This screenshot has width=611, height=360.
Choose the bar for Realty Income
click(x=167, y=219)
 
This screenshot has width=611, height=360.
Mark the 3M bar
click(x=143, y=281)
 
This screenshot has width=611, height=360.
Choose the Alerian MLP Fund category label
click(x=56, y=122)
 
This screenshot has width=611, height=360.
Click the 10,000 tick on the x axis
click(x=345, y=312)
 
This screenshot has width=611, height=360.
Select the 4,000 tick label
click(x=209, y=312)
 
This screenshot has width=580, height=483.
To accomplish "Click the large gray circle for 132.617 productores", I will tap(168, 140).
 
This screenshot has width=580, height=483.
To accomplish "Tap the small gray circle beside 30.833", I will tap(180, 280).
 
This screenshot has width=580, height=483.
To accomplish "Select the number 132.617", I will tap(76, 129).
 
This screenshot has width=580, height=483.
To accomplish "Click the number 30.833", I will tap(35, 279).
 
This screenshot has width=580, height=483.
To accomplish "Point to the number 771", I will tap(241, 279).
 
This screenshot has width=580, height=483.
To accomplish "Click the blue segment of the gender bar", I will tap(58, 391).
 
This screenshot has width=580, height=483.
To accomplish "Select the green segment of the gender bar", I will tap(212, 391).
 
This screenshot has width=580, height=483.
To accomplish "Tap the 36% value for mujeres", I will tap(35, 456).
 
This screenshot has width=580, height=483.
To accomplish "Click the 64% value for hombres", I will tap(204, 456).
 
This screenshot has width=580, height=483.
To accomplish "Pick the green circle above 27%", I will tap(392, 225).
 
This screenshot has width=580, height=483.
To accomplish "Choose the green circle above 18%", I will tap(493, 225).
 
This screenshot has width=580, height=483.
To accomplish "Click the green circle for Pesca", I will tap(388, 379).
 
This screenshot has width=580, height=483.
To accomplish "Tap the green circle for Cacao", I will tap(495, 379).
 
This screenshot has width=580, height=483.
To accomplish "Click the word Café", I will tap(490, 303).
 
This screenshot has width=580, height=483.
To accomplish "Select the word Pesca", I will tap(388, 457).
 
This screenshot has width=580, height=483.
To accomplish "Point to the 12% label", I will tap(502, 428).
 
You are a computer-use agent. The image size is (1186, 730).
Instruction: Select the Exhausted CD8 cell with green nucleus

--- DESCRIPTION OF THE TASK ---
Gather every line of the data above that contains the string "gender", treating uppercase and lowercase as different.

--- RESULT FOR THIS EXERCISE ---
To accomplish "Click the blue segment of the gender bar", I will tap(58, 391).
To accomplish "Select the green segment of the gender bar", I will tap(212, 391).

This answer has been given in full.